WHAT IS EXPECTED: Wherever the string "sidebar" shows up in the data below, copy the whole line.

INFORMATION PROVIDED:
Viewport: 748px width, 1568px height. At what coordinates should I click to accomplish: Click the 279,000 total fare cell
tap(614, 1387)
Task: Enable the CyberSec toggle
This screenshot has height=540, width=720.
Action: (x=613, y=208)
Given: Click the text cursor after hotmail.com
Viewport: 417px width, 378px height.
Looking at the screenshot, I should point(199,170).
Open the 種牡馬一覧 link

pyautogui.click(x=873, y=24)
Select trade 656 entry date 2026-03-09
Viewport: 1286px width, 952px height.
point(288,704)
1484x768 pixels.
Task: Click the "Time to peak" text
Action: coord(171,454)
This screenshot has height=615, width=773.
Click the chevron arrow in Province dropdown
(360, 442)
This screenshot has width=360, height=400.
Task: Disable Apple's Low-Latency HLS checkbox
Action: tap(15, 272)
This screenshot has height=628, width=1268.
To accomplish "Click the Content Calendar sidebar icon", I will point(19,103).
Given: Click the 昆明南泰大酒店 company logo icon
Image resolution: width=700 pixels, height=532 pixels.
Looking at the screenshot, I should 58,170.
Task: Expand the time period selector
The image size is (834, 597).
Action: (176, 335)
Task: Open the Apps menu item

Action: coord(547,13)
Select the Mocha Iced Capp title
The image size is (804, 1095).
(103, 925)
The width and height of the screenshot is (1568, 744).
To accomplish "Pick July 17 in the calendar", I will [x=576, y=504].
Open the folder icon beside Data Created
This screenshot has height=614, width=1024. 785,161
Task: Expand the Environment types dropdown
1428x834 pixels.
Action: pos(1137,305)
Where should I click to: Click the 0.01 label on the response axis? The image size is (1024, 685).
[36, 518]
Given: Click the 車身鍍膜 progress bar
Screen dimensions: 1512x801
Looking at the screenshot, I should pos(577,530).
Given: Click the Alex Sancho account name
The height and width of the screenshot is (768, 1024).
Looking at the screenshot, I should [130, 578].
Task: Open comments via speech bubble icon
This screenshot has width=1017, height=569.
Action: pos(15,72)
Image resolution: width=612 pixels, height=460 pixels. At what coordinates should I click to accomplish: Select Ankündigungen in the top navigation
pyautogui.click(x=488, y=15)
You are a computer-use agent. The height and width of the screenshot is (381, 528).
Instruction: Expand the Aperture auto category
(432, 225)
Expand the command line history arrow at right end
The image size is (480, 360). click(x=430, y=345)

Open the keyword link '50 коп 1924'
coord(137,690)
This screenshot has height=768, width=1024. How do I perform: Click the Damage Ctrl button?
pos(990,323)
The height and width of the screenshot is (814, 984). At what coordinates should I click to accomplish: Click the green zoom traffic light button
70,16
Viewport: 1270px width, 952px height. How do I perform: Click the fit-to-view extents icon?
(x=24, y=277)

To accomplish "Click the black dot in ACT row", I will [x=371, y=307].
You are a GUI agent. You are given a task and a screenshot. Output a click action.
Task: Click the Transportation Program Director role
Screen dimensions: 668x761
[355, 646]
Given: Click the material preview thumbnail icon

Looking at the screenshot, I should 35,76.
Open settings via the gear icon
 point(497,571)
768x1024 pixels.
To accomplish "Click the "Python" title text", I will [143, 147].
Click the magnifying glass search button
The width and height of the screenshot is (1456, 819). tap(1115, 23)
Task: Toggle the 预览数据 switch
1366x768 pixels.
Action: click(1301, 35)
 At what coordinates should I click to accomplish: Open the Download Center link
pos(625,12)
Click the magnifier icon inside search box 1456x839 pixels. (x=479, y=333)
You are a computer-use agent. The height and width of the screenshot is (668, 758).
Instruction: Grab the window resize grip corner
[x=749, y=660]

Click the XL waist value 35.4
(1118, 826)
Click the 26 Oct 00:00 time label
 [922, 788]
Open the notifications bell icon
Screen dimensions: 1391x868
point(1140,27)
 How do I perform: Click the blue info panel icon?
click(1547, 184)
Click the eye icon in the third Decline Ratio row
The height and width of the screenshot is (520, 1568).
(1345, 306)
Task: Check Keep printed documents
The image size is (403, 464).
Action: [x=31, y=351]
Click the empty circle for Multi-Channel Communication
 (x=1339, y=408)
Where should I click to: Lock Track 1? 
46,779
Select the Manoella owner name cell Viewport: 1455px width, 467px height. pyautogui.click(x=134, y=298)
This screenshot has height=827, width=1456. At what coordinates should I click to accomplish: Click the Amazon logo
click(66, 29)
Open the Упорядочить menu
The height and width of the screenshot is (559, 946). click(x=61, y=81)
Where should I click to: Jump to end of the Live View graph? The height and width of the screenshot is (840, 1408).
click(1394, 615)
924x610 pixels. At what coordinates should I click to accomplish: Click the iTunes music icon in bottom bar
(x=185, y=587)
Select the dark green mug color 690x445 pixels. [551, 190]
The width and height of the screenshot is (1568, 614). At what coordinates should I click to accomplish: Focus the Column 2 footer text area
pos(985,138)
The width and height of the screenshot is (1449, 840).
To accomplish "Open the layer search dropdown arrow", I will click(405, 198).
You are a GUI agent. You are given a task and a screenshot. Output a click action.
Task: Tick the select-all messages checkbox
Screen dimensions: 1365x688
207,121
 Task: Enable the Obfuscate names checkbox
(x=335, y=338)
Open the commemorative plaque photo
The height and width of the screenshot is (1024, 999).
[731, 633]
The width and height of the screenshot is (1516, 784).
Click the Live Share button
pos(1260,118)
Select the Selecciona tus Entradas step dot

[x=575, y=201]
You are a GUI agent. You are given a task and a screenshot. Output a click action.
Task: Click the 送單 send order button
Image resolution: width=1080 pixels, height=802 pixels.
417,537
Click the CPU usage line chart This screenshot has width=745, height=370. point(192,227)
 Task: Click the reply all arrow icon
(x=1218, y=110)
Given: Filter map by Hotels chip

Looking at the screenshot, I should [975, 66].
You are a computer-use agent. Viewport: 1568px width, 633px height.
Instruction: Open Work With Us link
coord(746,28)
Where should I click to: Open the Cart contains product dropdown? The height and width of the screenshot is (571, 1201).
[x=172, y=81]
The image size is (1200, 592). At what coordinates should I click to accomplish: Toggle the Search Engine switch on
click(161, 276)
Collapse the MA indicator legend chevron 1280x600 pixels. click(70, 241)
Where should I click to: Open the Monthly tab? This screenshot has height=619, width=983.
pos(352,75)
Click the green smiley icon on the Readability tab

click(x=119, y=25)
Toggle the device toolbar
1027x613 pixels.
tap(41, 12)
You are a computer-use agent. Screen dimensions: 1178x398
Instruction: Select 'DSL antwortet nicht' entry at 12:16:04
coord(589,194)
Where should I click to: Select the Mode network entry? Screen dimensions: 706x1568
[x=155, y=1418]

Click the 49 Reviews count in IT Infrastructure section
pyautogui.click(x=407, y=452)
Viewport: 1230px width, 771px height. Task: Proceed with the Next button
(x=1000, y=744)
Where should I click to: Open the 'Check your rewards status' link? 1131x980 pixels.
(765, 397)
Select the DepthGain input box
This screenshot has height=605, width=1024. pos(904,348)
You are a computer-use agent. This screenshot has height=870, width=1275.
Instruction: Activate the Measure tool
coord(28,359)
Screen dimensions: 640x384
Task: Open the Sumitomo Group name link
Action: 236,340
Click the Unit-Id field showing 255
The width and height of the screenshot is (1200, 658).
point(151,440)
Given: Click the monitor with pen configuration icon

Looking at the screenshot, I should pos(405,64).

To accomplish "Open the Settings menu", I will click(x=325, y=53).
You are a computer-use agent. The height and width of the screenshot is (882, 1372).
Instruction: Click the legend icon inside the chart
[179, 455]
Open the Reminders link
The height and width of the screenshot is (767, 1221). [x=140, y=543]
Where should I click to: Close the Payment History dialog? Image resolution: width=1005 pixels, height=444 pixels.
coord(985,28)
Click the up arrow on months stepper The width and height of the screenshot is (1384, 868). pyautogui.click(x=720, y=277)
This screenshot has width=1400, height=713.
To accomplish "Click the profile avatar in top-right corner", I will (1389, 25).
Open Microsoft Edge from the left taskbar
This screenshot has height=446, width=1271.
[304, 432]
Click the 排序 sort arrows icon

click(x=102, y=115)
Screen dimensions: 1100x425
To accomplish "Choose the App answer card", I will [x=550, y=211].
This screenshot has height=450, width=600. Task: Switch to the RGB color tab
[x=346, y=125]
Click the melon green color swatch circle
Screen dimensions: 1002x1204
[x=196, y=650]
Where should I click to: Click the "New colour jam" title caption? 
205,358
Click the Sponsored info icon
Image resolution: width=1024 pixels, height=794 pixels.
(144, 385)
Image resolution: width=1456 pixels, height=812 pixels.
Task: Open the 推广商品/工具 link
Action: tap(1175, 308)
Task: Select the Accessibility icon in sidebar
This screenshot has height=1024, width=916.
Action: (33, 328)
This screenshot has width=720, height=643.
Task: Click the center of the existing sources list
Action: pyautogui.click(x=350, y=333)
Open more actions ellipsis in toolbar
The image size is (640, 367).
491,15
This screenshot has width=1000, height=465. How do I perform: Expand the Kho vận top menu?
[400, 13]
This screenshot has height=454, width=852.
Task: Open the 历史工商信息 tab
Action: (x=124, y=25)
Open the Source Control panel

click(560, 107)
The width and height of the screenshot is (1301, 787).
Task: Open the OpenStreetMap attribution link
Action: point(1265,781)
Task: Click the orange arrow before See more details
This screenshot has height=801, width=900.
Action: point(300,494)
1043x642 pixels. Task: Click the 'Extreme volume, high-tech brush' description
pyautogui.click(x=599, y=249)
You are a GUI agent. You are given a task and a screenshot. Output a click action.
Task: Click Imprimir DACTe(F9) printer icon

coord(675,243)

FINAL ANSWER:
To accomplish "Click the Content Calendar sidebar icon", I will point(19,103).
Task: Select the Accessibility icon in sidebar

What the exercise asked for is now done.